I have a large number of users hitting two front-end web servers. 99% of the page loads are Ajax requests and serve a simple JSON-serialized object which the web servers retrieve from a backend using WCF. In the typical case (again, probably 99% of the requests), all the ASPX page is doing is making a WCF call to get this data, serializing it into a JSON string and returning it.
The object is pretty small-- a guid, a couple short strings, a few ints.
The non-typical case is the initial page load, which does the same thing (WCF request) but injects the response into different parts of the page using asp:literals.
All three machines (2 web servers, one backend) have the same hardward specs. I would expect the backend to do the majority of the work in this situation, since it's managing all the data, doing the lookups, etc. BUT: the load on the backend is much less than the load on the front ends. The backend is a nice, level 10-20% CPU load. The front ends run an average of 30%, but they're all over the map, sometimes hitting spikes of 100% for 10 seconds and taking 600ms to serve these very simple pages.
When I run the front-end in profiler (ANTS), it flags the WCF communication as taking 80% of the CPU time. That's the whole call on the .NET-generated WCF proxy.
WCF Setup: the service is fully parallel. I have instancing set to "single" and concurrency set to "multiple". I opened up the maxConnections and listenBacklog on the service to 256. Under heavy strain (500 requests/s) I see about 75 connections open between both front-end servers and the service, so it's not hitting that wall. I have security set to 'none' all around. Bandwidth use is about 1/20th of the potential (4Mb/s on a 100Mb/s network).

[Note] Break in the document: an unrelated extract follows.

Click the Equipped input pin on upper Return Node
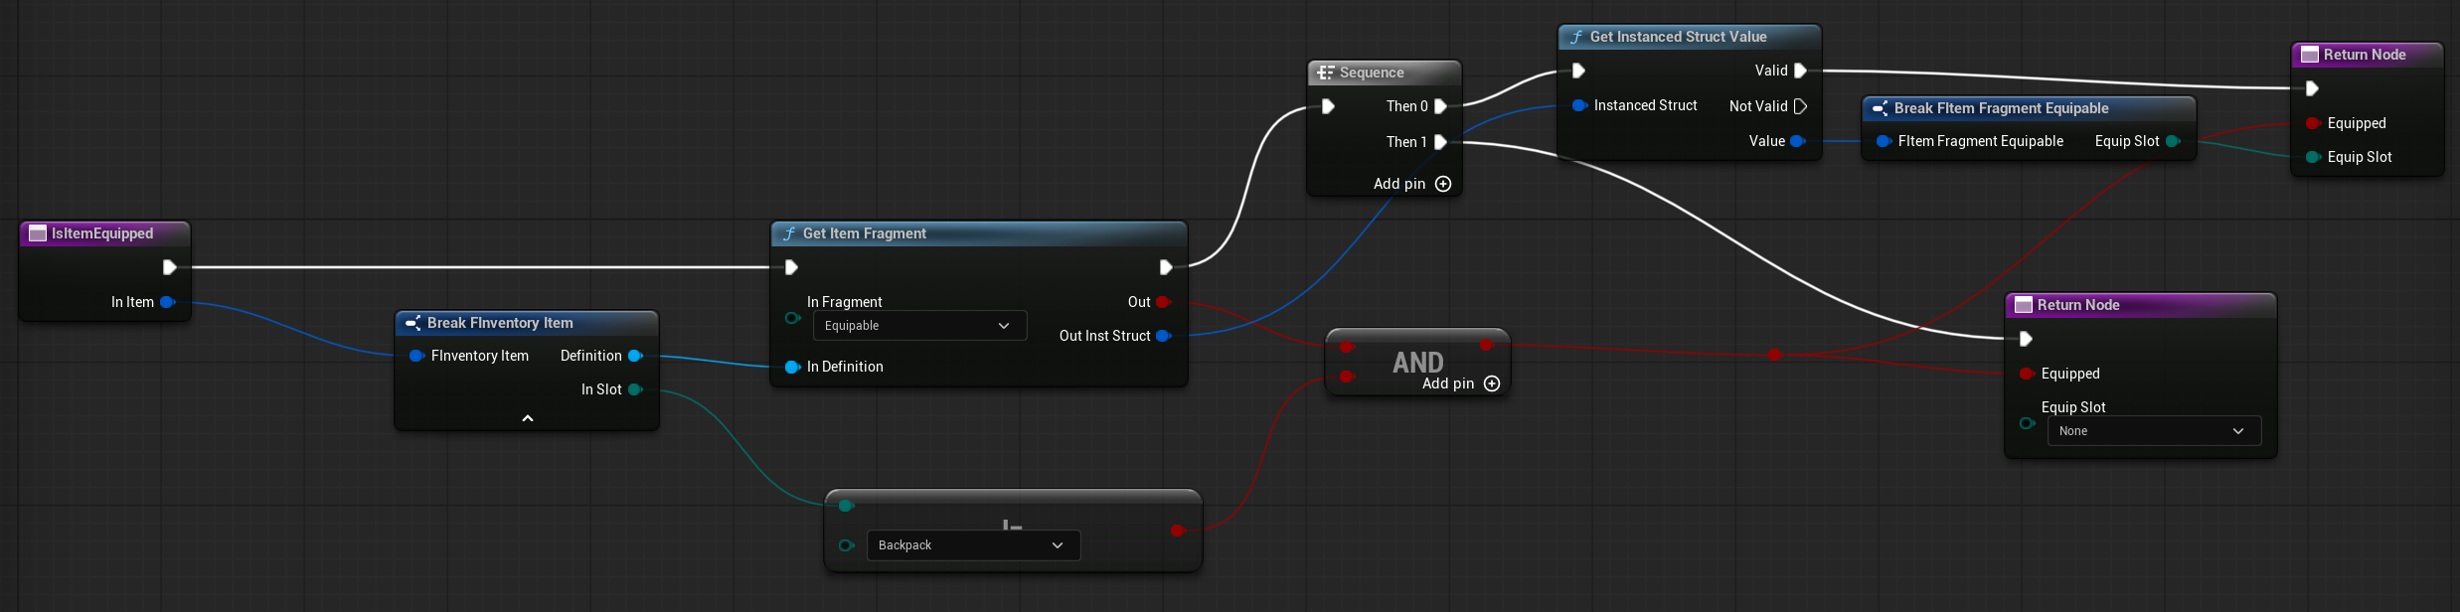This screenshot has height=612, width=2460. click(2313, 123)

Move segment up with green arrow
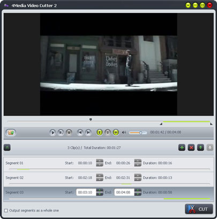(200, 147)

On the client (the web servers), I create a static ChannelFactory for the service. Code to call the service looks like:
service = MyChannelFactory.CreateChannel();
try {
service.Call();
service.Close();
} catch {
service.Abort();
}
(simplified, but you get the basic picture)
What I don't understand is where all this load on the front end is coming from. What's strange about it is that it's never in the 30%-90% range. It's either in panic mode (100%) or doing OK (30% or less). Given the load on the backend, though, I'd expect both of these machines to be 10% or less. Memory use, handles, etc., all seem reasonable.
To add one more wrinkle: when I log how long it takes to service these calls on the backend, I get times consistently less than 15ms (maybe one or two spikes to 30ms every minute). On the front end, these calls can take up to 1s to return. I guess that could be because of the CPU problems, but it seems off to me.
So... does anyone have any ideas on where to look on this kind of thing? I'm running short on things to explore.
Clarification: The WCF service is hosted in a Windows service, and is using a netTcp binding. Also, I have the maxConnections on the client set to 128, FWIW.